▶ Exercise objective: Where in the records does the word "with" appear? Copy each line that holds it.

▶ Provided information:
----
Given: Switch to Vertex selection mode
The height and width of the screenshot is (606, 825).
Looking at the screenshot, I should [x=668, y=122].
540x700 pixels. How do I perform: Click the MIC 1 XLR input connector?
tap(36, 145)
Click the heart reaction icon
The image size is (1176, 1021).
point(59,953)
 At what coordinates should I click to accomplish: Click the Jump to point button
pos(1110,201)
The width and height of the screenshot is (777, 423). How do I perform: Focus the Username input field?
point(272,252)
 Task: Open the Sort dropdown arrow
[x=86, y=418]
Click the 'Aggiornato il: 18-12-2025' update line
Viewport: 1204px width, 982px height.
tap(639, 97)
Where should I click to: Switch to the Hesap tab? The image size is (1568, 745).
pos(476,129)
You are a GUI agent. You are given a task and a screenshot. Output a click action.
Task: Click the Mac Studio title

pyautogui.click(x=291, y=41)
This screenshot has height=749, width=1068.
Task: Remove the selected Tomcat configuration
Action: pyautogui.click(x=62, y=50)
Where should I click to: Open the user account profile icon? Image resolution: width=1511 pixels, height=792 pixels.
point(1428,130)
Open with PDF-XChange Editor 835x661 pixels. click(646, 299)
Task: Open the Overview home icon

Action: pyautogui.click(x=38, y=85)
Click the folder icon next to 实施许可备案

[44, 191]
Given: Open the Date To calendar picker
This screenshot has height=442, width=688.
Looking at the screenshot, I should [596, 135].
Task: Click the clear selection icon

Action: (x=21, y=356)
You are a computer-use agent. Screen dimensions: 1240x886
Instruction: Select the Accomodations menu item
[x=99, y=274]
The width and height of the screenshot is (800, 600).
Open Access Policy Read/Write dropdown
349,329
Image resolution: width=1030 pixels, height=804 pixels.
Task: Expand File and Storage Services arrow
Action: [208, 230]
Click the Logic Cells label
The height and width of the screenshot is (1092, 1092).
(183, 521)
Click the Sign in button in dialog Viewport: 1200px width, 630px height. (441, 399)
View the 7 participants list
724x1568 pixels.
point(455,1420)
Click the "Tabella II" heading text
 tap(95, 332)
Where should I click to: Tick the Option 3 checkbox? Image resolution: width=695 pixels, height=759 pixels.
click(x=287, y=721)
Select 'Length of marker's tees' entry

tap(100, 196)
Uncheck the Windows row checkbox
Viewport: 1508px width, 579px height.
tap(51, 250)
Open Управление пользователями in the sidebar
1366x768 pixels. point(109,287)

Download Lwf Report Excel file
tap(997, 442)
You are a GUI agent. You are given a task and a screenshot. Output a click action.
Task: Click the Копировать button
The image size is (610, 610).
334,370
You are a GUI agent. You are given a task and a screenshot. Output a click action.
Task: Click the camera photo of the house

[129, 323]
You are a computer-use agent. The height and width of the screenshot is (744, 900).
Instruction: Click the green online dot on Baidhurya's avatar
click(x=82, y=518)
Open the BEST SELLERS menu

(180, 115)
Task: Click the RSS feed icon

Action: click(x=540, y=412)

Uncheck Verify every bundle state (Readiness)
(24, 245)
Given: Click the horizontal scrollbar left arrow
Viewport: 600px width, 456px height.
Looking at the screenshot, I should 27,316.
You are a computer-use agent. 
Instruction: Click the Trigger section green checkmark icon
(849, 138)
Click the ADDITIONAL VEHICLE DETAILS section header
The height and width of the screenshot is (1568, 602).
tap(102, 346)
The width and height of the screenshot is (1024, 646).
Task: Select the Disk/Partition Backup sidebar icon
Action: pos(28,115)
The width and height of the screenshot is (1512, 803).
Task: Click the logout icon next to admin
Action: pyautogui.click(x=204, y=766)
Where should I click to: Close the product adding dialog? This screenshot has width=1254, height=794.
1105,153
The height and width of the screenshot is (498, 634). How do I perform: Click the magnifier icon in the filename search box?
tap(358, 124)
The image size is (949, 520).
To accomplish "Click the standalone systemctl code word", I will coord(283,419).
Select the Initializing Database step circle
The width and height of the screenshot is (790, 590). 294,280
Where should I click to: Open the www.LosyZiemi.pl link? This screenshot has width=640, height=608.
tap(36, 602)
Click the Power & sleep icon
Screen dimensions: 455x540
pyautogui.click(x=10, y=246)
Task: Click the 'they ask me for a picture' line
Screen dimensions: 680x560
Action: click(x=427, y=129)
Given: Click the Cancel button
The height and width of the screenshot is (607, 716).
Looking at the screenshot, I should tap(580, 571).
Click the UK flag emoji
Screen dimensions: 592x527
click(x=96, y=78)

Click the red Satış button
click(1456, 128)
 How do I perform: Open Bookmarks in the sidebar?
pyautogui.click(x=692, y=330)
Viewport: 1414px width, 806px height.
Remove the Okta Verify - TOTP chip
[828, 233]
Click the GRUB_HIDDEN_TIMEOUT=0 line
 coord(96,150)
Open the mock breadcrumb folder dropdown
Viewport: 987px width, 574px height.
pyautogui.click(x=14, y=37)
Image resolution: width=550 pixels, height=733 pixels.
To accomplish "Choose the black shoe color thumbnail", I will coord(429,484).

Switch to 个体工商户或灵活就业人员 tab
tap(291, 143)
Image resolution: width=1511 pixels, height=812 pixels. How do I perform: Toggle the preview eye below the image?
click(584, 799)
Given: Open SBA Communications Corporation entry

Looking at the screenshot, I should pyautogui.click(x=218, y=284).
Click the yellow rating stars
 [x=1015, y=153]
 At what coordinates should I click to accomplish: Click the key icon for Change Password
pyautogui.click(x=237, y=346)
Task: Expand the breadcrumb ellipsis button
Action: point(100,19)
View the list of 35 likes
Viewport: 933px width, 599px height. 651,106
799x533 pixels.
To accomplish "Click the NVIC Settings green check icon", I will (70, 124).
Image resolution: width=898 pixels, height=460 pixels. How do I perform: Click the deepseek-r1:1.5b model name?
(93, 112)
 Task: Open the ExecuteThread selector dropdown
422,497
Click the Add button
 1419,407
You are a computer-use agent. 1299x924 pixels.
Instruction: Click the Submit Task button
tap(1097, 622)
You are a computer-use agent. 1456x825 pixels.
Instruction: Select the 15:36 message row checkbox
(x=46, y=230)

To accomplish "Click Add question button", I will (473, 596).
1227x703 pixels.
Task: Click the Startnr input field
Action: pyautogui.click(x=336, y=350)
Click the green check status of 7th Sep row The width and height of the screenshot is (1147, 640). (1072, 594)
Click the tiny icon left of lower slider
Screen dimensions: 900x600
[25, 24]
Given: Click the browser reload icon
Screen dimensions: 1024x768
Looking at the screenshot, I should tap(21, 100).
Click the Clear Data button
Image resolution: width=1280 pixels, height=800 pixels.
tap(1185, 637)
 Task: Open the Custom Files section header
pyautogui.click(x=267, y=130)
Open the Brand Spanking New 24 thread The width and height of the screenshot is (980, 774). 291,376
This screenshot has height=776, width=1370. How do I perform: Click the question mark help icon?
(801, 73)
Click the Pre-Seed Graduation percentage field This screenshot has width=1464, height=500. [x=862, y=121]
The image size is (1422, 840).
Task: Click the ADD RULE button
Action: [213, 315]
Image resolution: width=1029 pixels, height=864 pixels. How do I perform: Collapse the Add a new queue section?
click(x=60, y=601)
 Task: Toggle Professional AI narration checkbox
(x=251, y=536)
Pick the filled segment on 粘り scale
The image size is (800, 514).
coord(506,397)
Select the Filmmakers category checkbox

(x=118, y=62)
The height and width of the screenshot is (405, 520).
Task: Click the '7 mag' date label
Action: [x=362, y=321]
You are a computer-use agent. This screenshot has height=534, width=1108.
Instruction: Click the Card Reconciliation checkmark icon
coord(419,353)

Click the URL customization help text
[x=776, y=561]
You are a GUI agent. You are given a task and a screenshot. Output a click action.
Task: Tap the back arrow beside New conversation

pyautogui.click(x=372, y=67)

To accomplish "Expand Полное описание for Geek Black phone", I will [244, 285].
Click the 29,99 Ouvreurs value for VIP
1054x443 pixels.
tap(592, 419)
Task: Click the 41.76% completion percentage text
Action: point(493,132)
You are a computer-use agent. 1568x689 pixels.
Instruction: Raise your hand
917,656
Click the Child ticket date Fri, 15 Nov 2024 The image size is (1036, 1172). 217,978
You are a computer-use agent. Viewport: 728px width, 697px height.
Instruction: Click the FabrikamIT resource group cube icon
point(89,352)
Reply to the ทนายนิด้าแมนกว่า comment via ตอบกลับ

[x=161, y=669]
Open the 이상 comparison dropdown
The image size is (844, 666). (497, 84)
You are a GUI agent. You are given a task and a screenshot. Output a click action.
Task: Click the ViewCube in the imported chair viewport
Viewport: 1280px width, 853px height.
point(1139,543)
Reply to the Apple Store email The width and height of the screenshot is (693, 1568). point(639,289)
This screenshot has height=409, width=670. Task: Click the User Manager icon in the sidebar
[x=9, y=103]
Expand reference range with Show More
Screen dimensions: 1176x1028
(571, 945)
----
▶ Finished exercise:
Open with PDF-XChange Editor 835x661 pixels. click(646, 299)
Expand reference range with Show More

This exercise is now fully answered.